Economic Pressure from U.S. Policies
The trade and migration policies of former U.S. President Donald Trump have been a significant pressure on Mexico’s economic growth in the recently concluded year and will continue to do so in 2026, according to the Economic Commission for Latin America and the Caribbean (ECLAC).
Mexico’s Projected Growth
ECLAC anticipates that Mexico will maintain low economic dynamism in 2026, with one of the smallest growth rates in the region. This is due to an unfavorable external environment marked by U.S. trade and migration policies.
In 2025, Mexico’s growth is projected at 0.4%, influenced by the weakening domestic demand due to lower remittances and decreased private consumption and investment. For 2026, a growth rate of 1.3% is expected. Despite the anticipated improvement, ECLAC notes that Mexico’s economy remains vulnerable to external shocks from U.S. trade, financial, and migration policies.
Regional Outlook
For the region as a whole, ECLAC, a United Nations-dependent institution, estimates that Gross Domestic Product (GDP) will advance by 2.3%, completing a four-year sequence near this rate, confirming the region’s continued low growth capacity.
Across the continent, variations in this trend are projected.
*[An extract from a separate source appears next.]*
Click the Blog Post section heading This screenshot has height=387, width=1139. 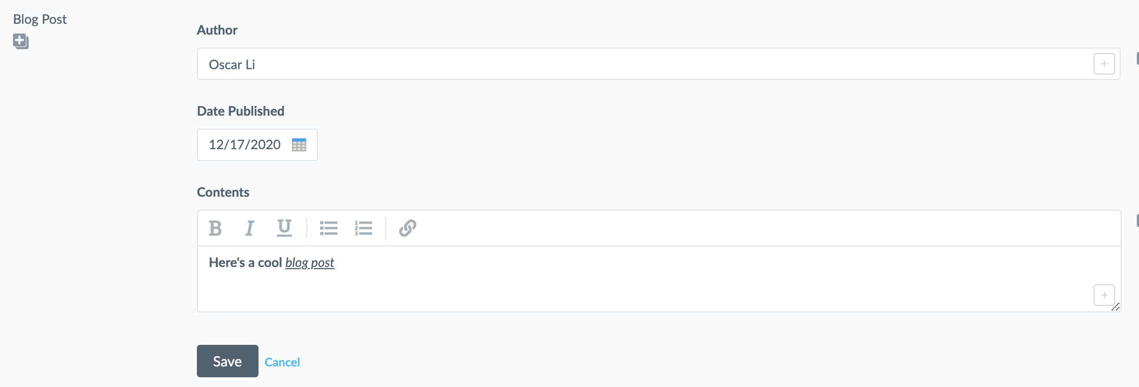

In South America, lower dynamism is expected, dropping from 2.9% in 2025 to 2.4% in 2026, due to reduced economic estimates for Brazil and the normalization of Argentina’s cycle after a significant rebound in the just-concluded year.
In Central America, an expansion of 3.0% is projected from 2.6% in 2025, led by Guatemala, Panama, and the Dominican Republic due to the strength of the services sector, private consumption behavior, and remittance growth.
However, Central America remains highly vulnerable to external shocks due to its structural economic dependence on the U.S. in trade, finance, and migration, as well as exposure to potential adverse effects of climate change, according to ECLAC.
Latin American Countries with Highest and Lowest Growth Projections in 2026
According to ECLAC data, here is the projected economic growth by country in Latin America for 2026, ranked from highest to lowest PIB advance:
- Guyana, 24.0%
- Antigua and Barbuda, 5.0%
- Paraguay, 4.5%
- Costa Rica, 3.9%
- Honduras, 3.9%
- Argentina, 3.8%
- Guatemala, 3.8%
- Panama, 3.7%
- Dominican Republic, 3.6%
- San Vicente and the Grenadines, 3.6%
- El Salvador, 3.4%
- Nicaragua, 3.4%
- Suriname, 3.4%
- Dominica, 3.1%
- Granada, 3.1%
- Peru, 3.0%
- Venezuela, 3.0%
- Santa Lucia, 2.8%
- Colombia, 2.7%
- Belize, 2.6%
- St. Kitts and Nevis, 2.6%
- Chile, 2.2%
- Ecuador, 2.2%
- Barbados, 2.1%
- Uruguay, 2.1%
- Bahamas, 2.0%
- Brazil, 2.0%
- Jamaica, 1.4%
- Mexico, 1.3%
- Trinidad and Tobago, 0.9%
- Bolivia, 0.5%
- Cuba, 0.1%
- Haiti, -1.2%
ECLAC highlights that one of the main pressures on economic growth in 2026 will be private consumption, a crucial component of regional GDP growth, with a projected slowdown from contributing 1.6 to 1.4 percentage points.